Why Expert Alignment Is Hard: Evidence from Subjective Evaluation
Tzu-Mi Lin, Wataru Hirota, Tatsuya Ishigaki, Lung-Hao Lee, Chung-Chi Chen

TL;DR
Aligning large language models with expert judgment in subjective tasks is challenging due to expert heterogeneity, tacit criteria, and judgment instability, as shown by empirical evaluation patterns.
Contribution
This paper provides empirical evidence on the complexities of expert alignment, highlighting the heterogeneity and tacit nature of subjective evaluation.
Findings
Alignment difficulty varies across experts.
Explicit criteria do not always improve alignment.
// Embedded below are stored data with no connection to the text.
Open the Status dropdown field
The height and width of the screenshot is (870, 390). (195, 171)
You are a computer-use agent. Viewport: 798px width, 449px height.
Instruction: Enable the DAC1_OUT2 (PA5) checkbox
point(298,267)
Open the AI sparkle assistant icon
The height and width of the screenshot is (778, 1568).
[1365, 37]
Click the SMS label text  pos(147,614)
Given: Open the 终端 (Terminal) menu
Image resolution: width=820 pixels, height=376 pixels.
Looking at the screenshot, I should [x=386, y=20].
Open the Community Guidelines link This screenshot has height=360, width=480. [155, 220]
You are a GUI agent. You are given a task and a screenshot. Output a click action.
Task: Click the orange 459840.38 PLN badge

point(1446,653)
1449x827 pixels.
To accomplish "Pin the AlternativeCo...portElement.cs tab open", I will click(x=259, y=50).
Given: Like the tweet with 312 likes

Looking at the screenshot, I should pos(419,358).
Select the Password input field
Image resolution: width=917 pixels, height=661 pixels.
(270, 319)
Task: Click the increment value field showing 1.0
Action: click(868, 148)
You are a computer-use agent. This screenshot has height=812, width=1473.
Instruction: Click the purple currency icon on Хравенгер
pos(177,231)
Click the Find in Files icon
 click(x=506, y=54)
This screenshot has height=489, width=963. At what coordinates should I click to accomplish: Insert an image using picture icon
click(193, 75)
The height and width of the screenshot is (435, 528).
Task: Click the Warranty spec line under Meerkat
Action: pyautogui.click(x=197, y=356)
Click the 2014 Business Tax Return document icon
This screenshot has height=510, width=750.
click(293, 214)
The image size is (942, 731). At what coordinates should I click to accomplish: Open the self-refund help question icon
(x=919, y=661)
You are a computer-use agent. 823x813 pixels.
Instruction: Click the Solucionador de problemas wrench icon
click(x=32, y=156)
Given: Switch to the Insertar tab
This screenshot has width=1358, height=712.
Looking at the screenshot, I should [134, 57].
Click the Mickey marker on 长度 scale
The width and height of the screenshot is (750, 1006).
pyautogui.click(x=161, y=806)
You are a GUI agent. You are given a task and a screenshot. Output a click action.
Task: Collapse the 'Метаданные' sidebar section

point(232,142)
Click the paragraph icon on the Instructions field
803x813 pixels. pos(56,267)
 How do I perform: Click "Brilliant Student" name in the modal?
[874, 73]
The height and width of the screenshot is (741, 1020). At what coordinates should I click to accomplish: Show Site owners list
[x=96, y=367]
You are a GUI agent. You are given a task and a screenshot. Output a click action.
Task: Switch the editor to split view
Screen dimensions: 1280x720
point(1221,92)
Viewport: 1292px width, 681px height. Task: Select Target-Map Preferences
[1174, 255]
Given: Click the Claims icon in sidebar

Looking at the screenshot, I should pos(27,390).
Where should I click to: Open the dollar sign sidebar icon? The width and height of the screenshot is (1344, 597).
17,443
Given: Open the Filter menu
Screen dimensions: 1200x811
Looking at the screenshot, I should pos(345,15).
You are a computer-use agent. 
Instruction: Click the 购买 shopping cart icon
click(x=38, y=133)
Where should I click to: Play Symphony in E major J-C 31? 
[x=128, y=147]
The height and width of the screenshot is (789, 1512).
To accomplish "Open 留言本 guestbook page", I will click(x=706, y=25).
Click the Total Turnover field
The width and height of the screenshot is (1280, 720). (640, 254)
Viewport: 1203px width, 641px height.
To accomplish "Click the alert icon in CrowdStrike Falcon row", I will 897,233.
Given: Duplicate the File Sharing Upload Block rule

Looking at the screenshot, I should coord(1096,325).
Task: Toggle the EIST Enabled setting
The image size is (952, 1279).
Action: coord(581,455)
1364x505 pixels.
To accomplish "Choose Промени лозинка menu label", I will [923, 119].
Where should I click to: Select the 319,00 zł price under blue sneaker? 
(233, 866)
Alignment is easier on content-based dimensions.
Abstract
Aligning large language models with expert judgment is especially difficult in subjective evaluation tasks, where experts may disagree, rely on tacit criteria, and change their judgments over time. In this paper, we study expert alignment as a way to understand this difficulty. Using expert evaluations and follow-up questionnaires, we examine how different forms of expert information affect alignment and what this reveals about subjective judgment. Our findings show four consistent patterns. First, alignment difficulty varies substantially across experts, suggesting that expert evaluation styles differ widely in their distance from a model's prior behavior. Second, explicit criteria and reasoning do not always improve alignment, indicating that expert judgment is not fully captured by verbalized rules. Third, editing is sensitive to both the number and the identity of examples, with…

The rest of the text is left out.